Après le mariage des homosexuels, l’euthanasie et le vote des étrangers, voici que l’ouverture des magasins le dimanche apparait au cœur de la campagne présidentielle. Mais de qui se moque-t-on ? Sans aucun doute des électeurs.
La France est au bord de la catastrophe, les Français sont désespérés et quelques lobbies parviennent à placer leurs idées fixes dans notre grand débat politique quinquennal qui doit décider de l’avenir du pays. On va sans doute bientôt évoquer le droit de fumer dans les lieux publics et le port obligatoire de la ceinture en voiture !

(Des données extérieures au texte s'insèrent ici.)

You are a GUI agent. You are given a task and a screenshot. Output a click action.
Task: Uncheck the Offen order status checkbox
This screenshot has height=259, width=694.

On dira que, pour les homosexuels, les familles d’agonisant, les immigrés, les petits commerçants, les fumeurs et les automobilistes, ce sont là des questions importantes. Mais il faut bien reconnaitre qu’elles sont parfaitement dérisoires quand il s’agit de faire face à une dette de 1.700 milliards, au drame de 4,7 millions de chômeurs et de 8 millions de Français qui survivent sous la ligne de pauvreté, à un déficit abyssal de notre balance du commerce extérieur, à un délitement de tous nos services publics que ce soit l’école ou les hôpitaux. Et sans parler d’une crise de conscience sans pareille qui fait que les Français ne savent plus ni qui ils sont ni où ils vont.
Va-t-on reconstruire la France, redonner cœur aux Français en autorisant l’ouverture des magasins le dimanche ?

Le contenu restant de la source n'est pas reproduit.